§ **Assigned task**: Transcribe exactly the line containing "Open the Создание полей tab" plus every later line in the data.

§ **Material for this task**:
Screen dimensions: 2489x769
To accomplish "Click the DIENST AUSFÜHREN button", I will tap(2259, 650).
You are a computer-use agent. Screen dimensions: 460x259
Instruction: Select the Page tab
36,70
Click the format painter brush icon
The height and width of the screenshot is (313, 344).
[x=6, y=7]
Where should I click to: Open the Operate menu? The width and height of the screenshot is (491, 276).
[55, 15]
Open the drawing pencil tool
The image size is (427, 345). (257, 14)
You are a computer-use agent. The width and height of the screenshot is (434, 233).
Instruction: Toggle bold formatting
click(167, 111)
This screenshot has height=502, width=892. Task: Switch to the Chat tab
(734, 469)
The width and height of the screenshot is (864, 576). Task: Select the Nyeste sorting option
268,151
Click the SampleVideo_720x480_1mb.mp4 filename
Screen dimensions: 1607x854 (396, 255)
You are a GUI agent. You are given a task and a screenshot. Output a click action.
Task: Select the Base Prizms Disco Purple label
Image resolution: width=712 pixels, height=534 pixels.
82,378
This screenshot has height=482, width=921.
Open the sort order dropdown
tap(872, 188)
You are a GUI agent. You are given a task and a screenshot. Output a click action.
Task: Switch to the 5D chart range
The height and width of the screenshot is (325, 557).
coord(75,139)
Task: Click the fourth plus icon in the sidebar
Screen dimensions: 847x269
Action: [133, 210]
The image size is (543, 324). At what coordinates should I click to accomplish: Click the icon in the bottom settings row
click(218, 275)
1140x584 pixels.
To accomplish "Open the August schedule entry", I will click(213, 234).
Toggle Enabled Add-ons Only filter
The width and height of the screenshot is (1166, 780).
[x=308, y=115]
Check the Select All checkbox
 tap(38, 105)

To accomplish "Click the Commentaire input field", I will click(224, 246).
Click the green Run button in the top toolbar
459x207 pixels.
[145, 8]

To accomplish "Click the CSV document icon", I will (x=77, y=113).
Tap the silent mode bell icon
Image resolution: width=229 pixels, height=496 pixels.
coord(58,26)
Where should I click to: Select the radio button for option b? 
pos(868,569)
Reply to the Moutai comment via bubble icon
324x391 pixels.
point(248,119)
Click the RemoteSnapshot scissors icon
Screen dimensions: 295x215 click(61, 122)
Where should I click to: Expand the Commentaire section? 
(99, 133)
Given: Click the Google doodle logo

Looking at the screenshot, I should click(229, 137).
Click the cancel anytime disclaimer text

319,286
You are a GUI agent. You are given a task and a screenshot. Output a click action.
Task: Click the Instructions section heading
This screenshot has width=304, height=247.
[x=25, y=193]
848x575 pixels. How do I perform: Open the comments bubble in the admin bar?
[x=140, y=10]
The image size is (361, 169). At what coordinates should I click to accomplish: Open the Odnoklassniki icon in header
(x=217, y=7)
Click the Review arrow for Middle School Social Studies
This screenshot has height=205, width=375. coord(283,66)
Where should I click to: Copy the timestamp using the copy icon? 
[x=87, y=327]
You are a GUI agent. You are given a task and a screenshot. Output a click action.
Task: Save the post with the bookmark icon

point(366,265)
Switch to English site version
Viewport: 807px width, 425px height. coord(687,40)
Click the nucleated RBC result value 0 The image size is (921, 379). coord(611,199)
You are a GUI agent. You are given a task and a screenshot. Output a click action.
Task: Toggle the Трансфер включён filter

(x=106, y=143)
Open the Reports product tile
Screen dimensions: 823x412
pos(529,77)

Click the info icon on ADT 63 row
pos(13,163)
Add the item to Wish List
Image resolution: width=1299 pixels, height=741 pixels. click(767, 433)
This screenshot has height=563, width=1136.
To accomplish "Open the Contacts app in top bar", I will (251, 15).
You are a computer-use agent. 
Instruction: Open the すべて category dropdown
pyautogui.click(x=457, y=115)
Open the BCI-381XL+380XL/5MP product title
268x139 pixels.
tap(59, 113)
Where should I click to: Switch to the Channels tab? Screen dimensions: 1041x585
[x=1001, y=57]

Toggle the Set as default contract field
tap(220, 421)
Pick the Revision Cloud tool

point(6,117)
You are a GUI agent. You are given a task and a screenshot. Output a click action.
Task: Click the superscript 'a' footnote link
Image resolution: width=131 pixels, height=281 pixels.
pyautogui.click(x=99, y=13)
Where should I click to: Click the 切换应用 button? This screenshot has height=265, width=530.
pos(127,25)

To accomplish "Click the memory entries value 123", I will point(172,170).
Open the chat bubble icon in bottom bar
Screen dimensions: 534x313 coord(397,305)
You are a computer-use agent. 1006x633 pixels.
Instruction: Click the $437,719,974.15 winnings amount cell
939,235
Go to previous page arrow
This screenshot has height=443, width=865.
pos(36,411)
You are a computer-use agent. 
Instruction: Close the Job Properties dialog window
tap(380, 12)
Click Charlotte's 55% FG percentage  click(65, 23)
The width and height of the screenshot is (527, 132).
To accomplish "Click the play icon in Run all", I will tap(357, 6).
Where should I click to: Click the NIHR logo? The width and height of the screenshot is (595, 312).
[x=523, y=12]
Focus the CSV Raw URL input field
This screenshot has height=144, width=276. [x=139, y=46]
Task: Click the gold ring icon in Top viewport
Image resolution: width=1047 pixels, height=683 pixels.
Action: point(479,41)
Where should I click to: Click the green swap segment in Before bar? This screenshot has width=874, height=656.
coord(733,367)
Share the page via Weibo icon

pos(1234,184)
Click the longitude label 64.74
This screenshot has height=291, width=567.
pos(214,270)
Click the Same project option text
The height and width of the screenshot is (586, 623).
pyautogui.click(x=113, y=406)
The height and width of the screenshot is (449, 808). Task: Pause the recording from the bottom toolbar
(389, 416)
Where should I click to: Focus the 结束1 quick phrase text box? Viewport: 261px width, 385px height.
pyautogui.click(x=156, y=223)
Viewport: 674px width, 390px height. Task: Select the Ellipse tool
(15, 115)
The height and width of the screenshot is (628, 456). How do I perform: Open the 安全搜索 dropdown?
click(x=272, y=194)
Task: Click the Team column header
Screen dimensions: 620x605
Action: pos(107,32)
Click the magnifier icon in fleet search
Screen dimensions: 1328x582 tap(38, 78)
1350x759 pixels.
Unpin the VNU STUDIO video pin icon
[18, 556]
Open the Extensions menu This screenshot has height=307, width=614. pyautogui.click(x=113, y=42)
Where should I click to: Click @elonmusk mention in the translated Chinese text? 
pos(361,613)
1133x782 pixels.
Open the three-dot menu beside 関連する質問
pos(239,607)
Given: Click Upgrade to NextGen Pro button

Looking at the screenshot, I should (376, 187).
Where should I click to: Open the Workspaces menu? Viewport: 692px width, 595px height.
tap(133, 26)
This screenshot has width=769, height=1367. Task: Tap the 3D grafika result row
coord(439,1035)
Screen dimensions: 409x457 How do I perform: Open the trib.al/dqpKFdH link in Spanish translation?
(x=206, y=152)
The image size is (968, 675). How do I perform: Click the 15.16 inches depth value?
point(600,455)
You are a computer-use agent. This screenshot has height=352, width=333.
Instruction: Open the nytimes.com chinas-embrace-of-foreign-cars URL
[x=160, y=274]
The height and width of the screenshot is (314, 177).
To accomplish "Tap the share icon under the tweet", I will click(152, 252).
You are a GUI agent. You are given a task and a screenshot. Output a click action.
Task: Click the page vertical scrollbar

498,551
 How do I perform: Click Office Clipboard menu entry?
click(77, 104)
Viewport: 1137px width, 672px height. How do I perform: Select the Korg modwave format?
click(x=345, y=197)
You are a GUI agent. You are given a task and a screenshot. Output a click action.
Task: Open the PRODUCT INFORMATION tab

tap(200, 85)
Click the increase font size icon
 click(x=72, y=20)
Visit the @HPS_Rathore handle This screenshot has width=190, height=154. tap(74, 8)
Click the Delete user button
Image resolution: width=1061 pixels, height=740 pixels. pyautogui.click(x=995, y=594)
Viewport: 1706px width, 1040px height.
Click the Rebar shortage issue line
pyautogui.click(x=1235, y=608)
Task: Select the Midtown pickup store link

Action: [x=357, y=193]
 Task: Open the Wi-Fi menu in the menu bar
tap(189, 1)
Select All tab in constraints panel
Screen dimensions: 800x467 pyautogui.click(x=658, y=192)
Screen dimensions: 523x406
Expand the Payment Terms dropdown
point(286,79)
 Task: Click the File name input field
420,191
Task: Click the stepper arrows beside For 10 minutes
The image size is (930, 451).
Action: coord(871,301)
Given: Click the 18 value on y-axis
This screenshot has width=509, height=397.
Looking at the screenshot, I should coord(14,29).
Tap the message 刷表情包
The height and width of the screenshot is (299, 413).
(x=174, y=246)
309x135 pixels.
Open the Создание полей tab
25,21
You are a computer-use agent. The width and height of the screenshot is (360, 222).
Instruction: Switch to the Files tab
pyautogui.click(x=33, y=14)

§ **Result**:
Open the Создание полей tab
25,21
You are a computer-use agent. The width and height of the screenshot is (360, 222).
Instruction: Switch to the Files tab
pyautogui.click(x=33, y=14)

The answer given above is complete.